Exercise aim: Rewrite the items below, replacing each "dropdown" with "drop-down menu" and leaving everything else unchanged.

Data listing:
+++
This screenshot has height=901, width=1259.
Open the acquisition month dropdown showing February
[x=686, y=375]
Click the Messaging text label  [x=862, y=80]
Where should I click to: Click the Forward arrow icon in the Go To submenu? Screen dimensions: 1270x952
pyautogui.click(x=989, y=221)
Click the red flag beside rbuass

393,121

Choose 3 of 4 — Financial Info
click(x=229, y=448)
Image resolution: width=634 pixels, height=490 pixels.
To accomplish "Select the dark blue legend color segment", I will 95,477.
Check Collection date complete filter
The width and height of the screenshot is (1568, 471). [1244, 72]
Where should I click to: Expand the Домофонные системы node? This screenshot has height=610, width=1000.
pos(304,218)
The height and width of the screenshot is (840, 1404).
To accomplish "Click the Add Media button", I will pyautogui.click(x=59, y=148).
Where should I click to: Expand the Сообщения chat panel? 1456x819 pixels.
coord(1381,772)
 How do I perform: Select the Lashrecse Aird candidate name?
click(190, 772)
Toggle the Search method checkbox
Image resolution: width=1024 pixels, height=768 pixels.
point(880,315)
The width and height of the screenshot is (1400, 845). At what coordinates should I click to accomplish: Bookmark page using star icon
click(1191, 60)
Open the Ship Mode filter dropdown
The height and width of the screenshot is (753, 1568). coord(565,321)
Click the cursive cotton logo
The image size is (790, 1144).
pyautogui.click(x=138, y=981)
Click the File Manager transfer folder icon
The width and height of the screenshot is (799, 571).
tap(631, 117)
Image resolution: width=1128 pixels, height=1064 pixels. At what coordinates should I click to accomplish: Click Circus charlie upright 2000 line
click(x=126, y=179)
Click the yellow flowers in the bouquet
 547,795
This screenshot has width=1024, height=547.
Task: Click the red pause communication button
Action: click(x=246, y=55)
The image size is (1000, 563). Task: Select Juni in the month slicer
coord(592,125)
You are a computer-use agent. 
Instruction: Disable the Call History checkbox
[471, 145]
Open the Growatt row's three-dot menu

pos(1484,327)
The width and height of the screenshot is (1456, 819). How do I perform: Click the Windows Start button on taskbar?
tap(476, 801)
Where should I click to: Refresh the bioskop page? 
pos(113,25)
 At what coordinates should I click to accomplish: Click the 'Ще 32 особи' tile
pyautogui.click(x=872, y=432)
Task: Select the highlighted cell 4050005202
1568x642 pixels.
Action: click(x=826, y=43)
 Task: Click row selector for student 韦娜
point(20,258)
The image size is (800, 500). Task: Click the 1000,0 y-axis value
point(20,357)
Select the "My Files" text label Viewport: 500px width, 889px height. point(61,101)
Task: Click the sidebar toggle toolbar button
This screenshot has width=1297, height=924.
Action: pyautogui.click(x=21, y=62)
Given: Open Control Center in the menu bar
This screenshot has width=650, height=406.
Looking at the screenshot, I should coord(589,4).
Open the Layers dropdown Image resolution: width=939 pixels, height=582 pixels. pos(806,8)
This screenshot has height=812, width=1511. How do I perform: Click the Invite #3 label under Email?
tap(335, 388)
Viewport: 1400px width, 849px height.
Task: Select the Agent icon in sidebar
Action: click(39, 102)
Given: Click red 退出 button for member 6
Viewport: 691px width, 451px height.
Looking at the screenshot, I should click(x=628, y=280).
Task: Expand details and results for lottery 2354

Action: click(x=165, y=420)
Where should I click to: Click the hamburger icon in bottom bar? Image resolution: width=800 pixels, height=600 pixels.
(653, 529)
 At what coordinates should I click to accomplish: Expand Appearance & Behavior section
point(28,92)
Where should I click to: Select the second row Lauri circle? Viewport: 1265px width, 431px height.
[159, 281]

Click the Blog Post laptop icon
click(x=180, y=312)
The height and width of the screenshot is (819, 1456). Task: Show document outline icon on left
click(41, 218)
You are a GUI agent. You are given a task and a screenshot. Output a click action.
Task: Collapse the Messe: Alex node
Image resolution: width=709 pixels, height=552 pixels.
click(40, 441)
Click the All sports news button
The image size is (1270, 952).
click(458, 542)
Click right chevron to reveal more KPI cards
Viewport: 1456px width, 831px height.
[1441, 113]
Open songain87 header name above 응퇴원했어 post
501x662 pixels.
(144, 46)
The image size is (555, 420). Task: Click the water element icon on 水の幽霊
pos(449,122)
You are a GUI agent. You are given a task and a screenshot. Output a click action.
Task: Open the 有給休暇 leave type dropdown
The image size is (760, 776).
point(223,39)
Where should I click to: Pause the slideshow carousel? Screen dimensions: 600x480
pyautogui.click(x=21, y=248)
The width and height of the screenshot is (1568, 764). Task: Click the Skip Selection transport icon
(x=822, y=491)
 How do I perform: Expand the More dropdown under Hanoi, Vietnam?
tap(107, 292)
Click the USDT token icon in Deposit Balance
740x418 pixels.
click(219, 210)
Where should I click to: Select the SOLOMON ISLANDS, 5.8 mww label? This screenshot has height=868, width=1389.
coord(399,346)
+++
Answer for the task:
This screenshot has height=901, width=1259.
Open the acquisition month drop-down menu showing February
[x=686, y=375]
Click the Messaging text label  [x=862, y=80]
Where should I click to: Click the Forward arrow icon in the Go To submenu? Screen dimensions: 1270x952
pyautogui.click(x=989, y=221)
Click the red flag beside rbuass

393,121

Choose 3 of 4 — Financial Info
click(x=229, y=448)
Image resolution: width=634 pixels, height=490 pixels.
To accomplish "Select the dark blue legend color segment", I will 95,477.
Check Collection date complete filter
The width and height of the screenshot is (1568, 471). [1244, 72]
Where should I click to: Expand the Домофонные системы node? This screenshot has height=610, width=1000.
pos(304,218)
The height and width of the screenshot is (840, 1404).
To accomplish "Click the Add Media button", I will pyautogui.click(x=59, y=148).
Where should I click to: Expand the Сообщения chat panel? 1456x819 pixels.
coord(1381,772)
 How do I perform: Select the Lashrecse Aird candidate name?
click(190, 772)
Toggle the Search method checkbox
Image resolution: width=1024 pixels, height=768 pixels.
point(880,315)
The width and height of the screenshot is (1400, 845). At what coordinates should I click to accomplish: Bookmark page using star icon
click(1191, 60)
Open the Ship Mode filter drop-down menu
The height and width of the screenshot is (753, 1568). coord(565,321)
Click the cursive cotton logo
The image size is (790, 1144).
pyautogui.click(x=138, y=981)
Click the File Manager transfer folder icon
The width and height of the screenshot is (799, 571).
tap(631, 117)
Image resolution: width=1128 pixels, height=1064 pixels. At what coordinates should I click to accomplish: Click Circus charlie upright 2000 line
click(x=126, y=179)
Click the yellow flowers in the bouquet
 547,795
This screenshot has width=1024, height=547.
Task: Click the red pause communication button
Action: click(x=246, y=55)
The image size is (1000, 563). Task: Select Juni in the month slicer
coord(592,125)
You are a computer-use agent. 
Instruction: Disable the Call History checkbox
[471, 145]
Open the Growatt row's three-dot menu

pos(1484,327)
The width and height of the screenshot is (1456, 819). How do I perform: Click the Windows Start button on taskbar?
tap(476, 801)
Where should I click to: Refresh the bioskop page? 
pos(113,25)
 At what coordinates should I click to accomplish: Click the 'Ще 32 особи' tile
pyautogui.click(x=872, y=432)
Task: Select the highlighted cell 4050005202
1568x642 pixels.
Action: click(x=826, y=43)
 Task: Click row selector for student 韦娜
point(20,258)
The image size is (800, 500). Task: Click the 1000,0 y-axis value
point(20,357)
Select the "My Files" text label Viewport: 500px width, 889px height. point(61,101)
Task: Click the sidebar toggle toolbar button
This screenshot has width=1297, height=924.
Action: pyautogui.click(x=21, y=62)
Given: Open Control Center in the menu bar
This screenshot has width=650, height=406.
Looking at the screenshot, I should coord(589,4).
Open the Layers drop-down menu Image resolution: width=939 pixels, height=582 pixels. pos(806,8)
This screenshot has height=812, width=1511. How do I perform: Click the Invite #3 label under Email?
tap(335, 388)
Viewport: 1400px width, 849px height.
Task: Select the Agent icon in sidebar
Action: click(39, 102)
Given: Click red 退出 button for member 6
Viewport: 691px width, 451px height.
Looking at the screenshot, I should click(x=628, y=280).
Task: Expand details and results for lottery 2354

Action: click(x=165, y=420)
Where should I click to: Click the hamburger icon in bottom bar? Image resolution: width=800 pixels, height=600 pixels.
(653, 529)
 At what coordinates should I click to accomplish: Expand Appearance & Behavior section
point(28,92)
Where should I click to: Select the second row Lauri circle? Viewport: 1265px width, 431px height.
[159, 281]

Click the Blog Post laptop icon
click(x=180, y=312)
The height and width of the screenshot is (819, 1456). Task: Show document outline icon on left
click(41, 218)
You are a GUI agent. You are given a task and a screenshot. Output a click action.
Task: Collapse the Messe: Alex node
Image resolution: width=709 pixels, height=552 pixels.
click(40, 441)
Click the All sports news button
The image size is (1270, 952).
click(458, 542)
Click right chevron to reveal more KPI cards
Viewport: 1456px width, 831px height.
[1441, 113]
Open songain87 header name above 응퇴원했어 post
501x662 pixels.
(144, 46)
The image size is (555, 420). Task: Click the water element icon on 水の幽霊
pos(449,122)
You are a GUI agent. You are given a task and a screenshot. Output a click action.
Task: Open the 有給休暇 leave type drop-down menu
The image size is (760, 776).
point(223,39)
Where should I click to: Pause the slideshow carousel? Screen dimensions: 600x480
pyautogui.click(x=21, y=248)
The width and height of the screenshot is (1568, 764). Task: Click the Skip Selection transport icon
(x=822, y=491)
 How do I perform: Expand the More drop-down menu under Hanoi, Vietnam?
tap(107, 292)
Click the USDT token icon in Deposit Balance
740x418 pixels.
click(219, 210)
Where should I click to: Select the SOLOMON ISLANDS, 5.8 mww label? This screenshot has height=868, width=1389.
coord(399,346)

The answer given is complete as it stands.